Identification of a specific 13-miRNA expression signature during follicle activation in Zebrafish. Danio rerio

Purpose: We aimed to investigate important miRNA events and to define specific miRNA expression signature underlying the follicle activation of zebrafish. Methods: By using small and regular RNA-sequencing, we performed transcriptomic analyses of PG (primary growth stage I; inactive) and PV (pre-vitellogenic stage II; activated) follicles to decipher important miRNA and gene events underlying follicle activation of zebrafish.
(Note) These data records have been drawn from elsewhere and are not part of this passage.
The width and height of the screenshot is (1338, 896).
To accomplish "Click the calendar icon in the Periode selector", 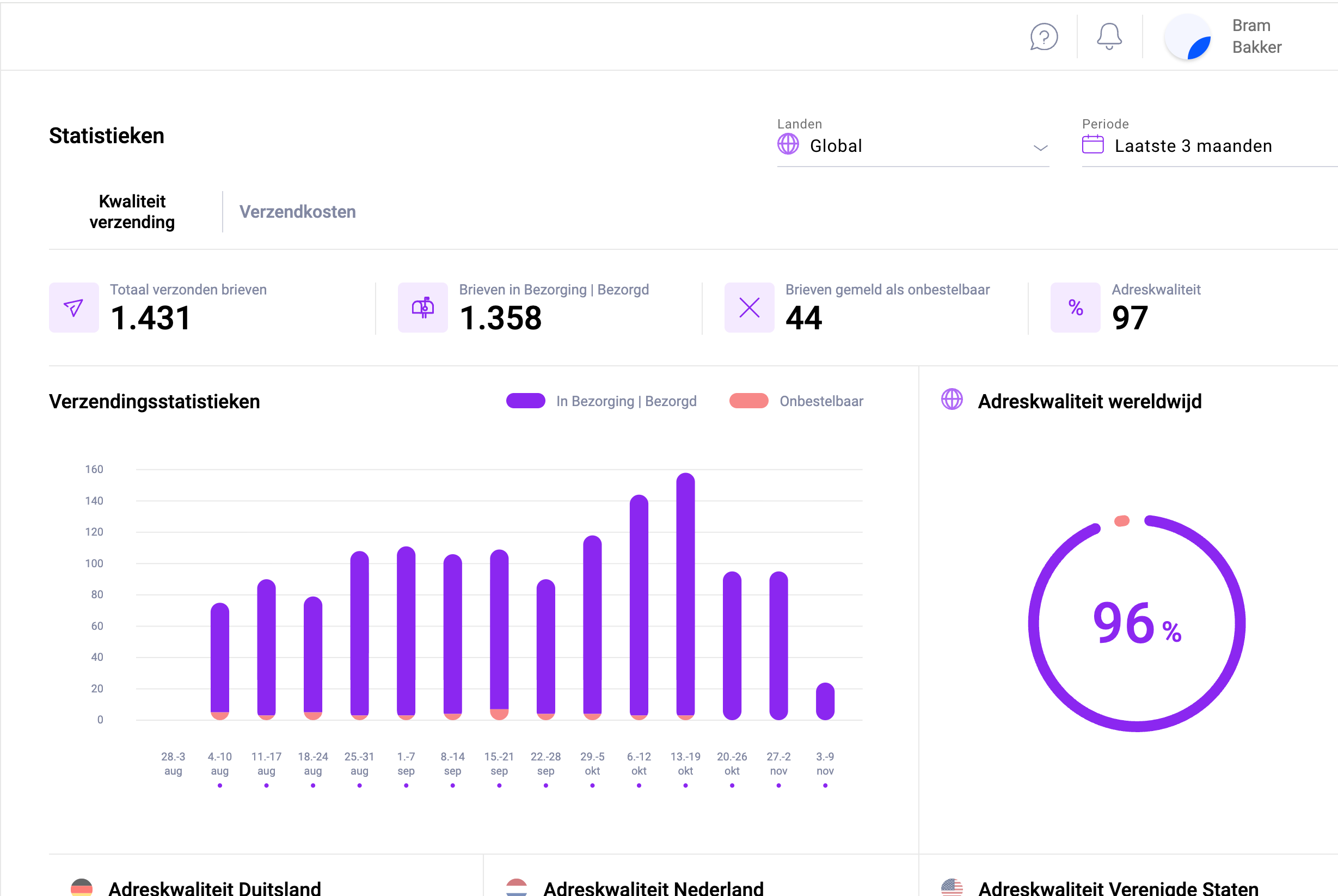I will pyautogui.click(x=1093, y=145).
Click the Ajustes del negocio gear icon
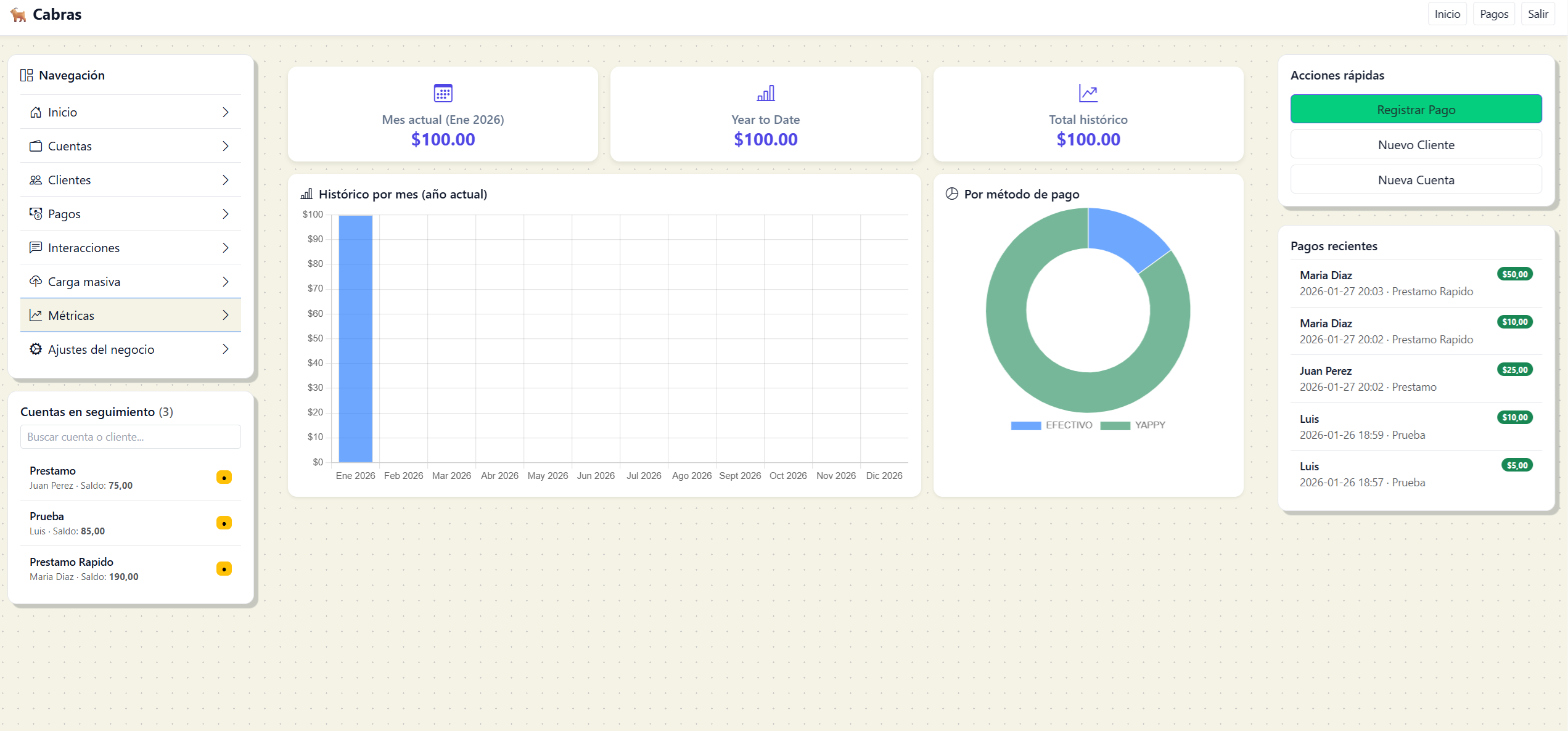Image resolution: width=1568 pixels, height=731 pixels. coord(36,349)

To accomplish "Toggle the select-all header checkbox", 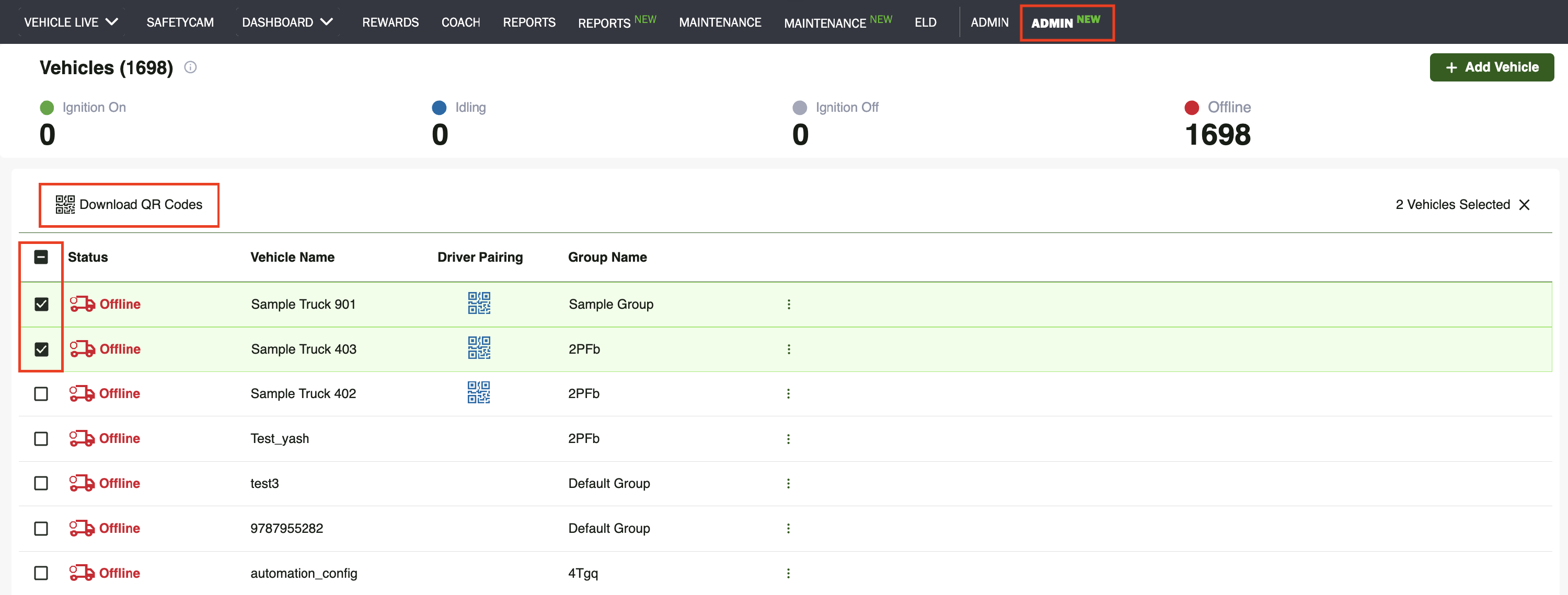I will tap(41, 258).
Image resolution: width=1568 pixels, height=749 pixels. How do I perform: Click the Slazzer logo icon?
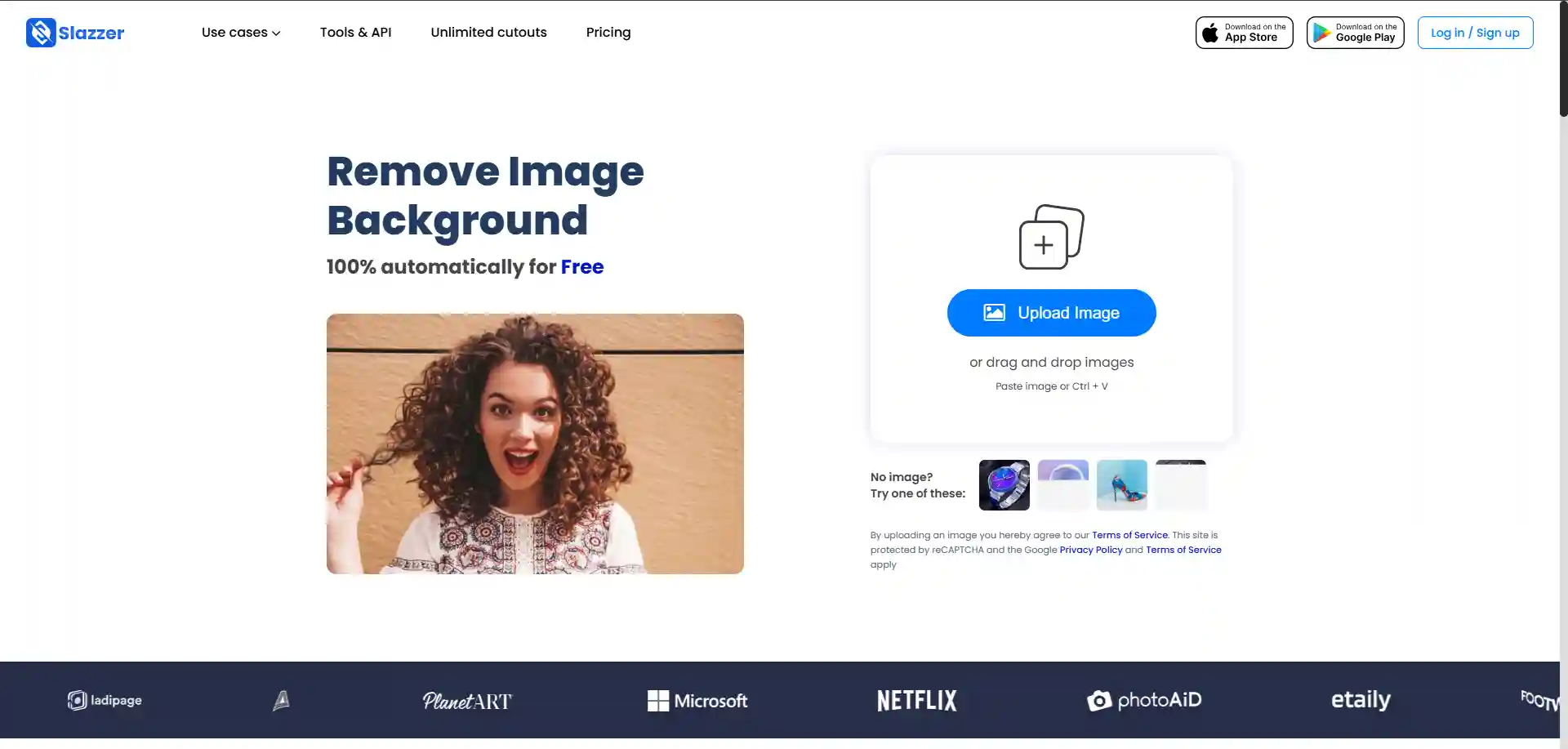38,32
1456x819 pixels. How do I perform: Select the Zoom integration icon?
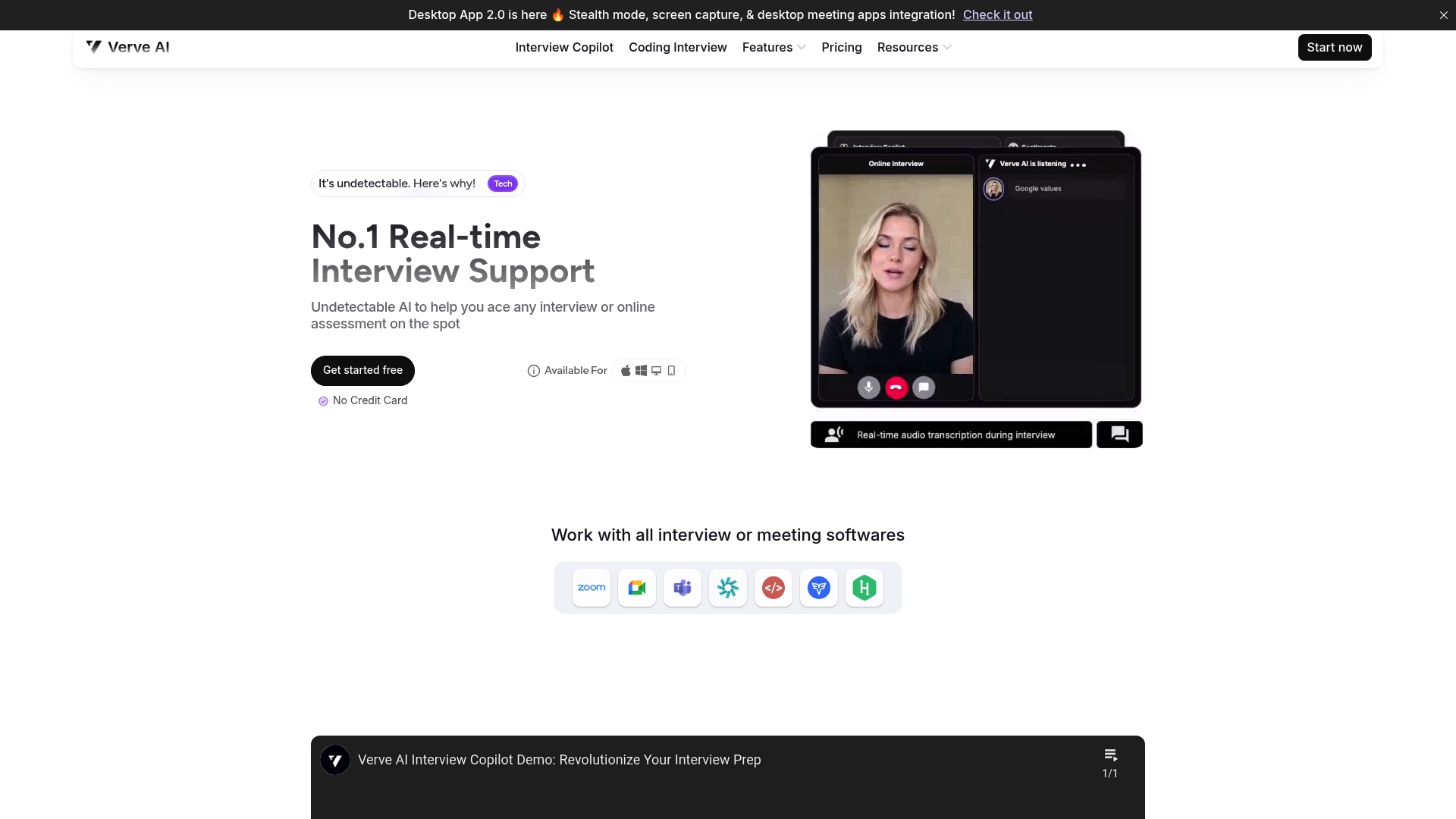tap(592, 587)
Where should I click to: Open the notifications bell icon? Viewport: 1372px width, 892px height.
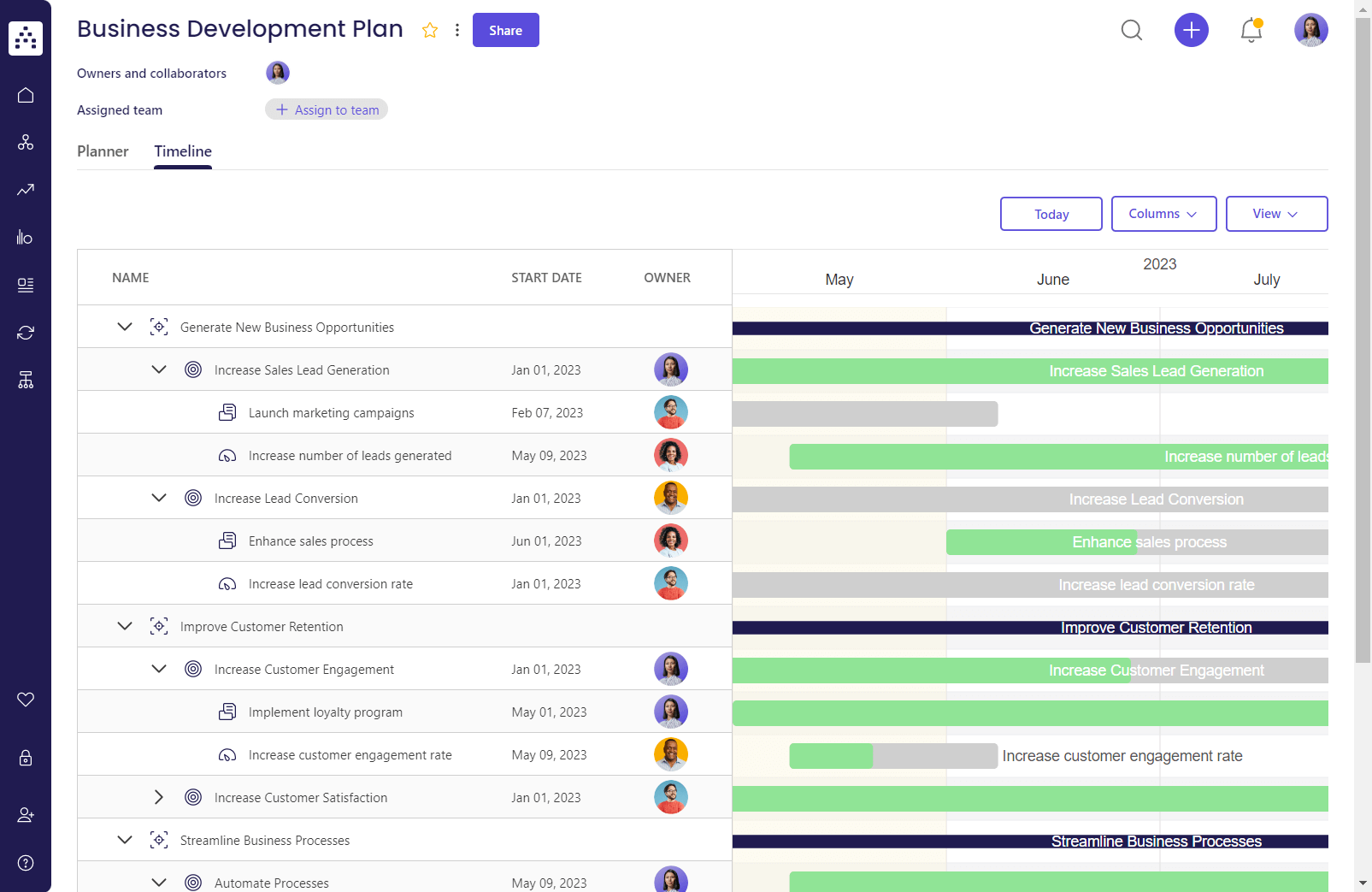1251,29
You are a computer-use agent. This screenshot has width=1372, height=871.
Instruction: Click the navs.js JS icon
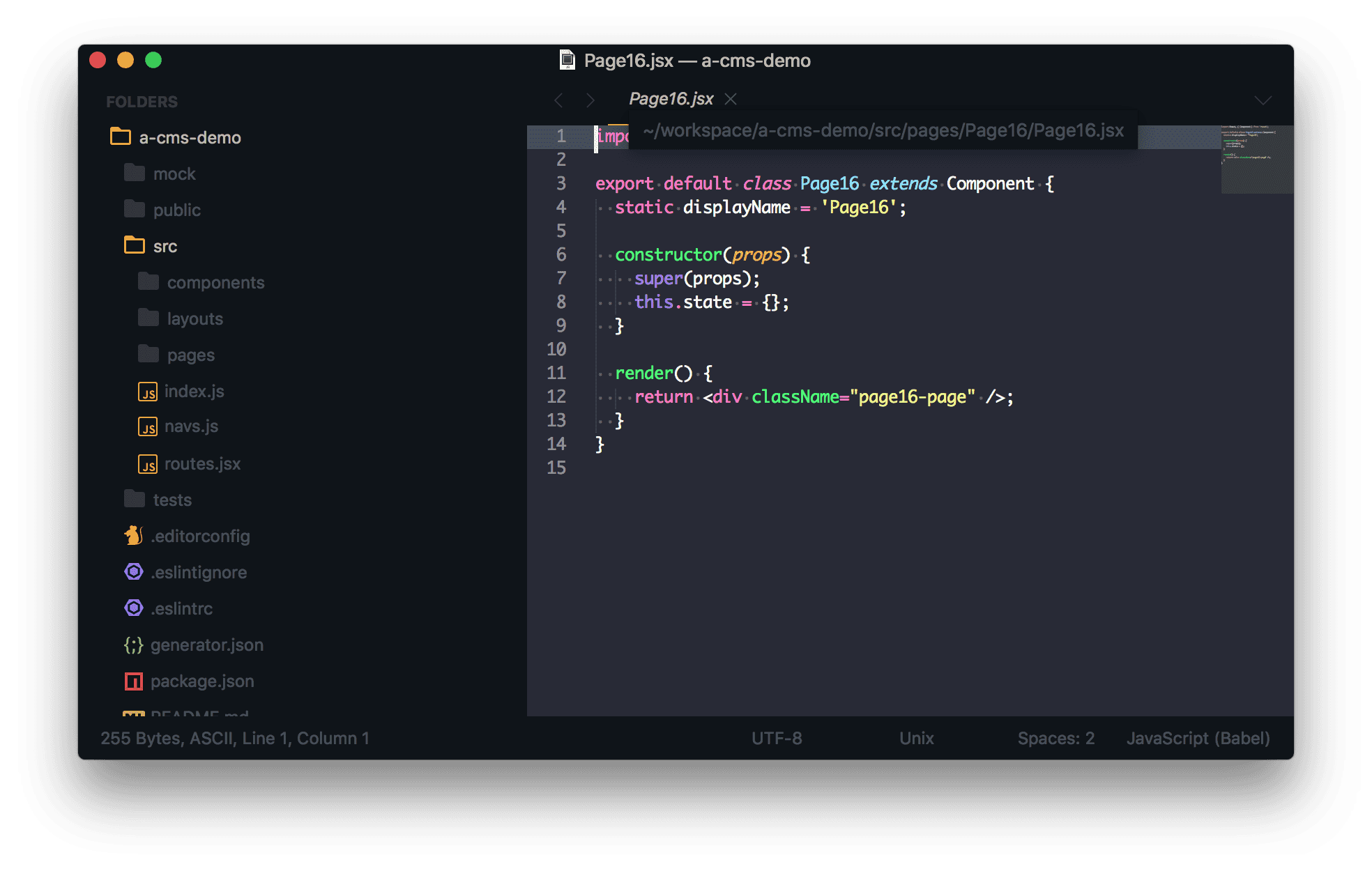(x=147, y=426)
We identified differentially expressed miRNAs for subsequent qPCR validation and miRNA::target gene prediction. Interaction of candidate miRNA:: target gene pairs were further validated by luciferase reporter assay. Global gene networks involved during PG-to-PV transition were also assessed by Gene Ontology as well as KEGG pathway analyses. Results and Conclusion: Our expression results indicated that PG follicles can be well differentiated from PV follicles by simply using a specific 13-miRNA expression signature (let-7a, -7b, -7c-5p, -7d-5p, -7h, -7i; miR-21, -23a, -27c-3p, -107a-3p, -125b-5p, -145-3p, -202-5p). Besides, we validated interactions of let-7i::atg4a, miR-202-5p::c23h20orf24 and miR-144::ybx1 by luciferase reporter assay. Purpose: we aimed to investigate important miRNA events and to define specific miRNA expression signature underlying the follicle activation of zebrafish Overall design: To identify differentially expressed miRNAs and its potential downstream targets during follicle activation of zebrafish, we carried out transcriptomic profiling by both small and regular RNA-sequencing. By intersecting gene lists of the online predicted targets and RNA-seq derived differentially expressed transcripts with a reciprocal expression pattern of miRNAs, we shortlisted 6 pairs of miRNA::target gene for validation using luciferase reporter assay.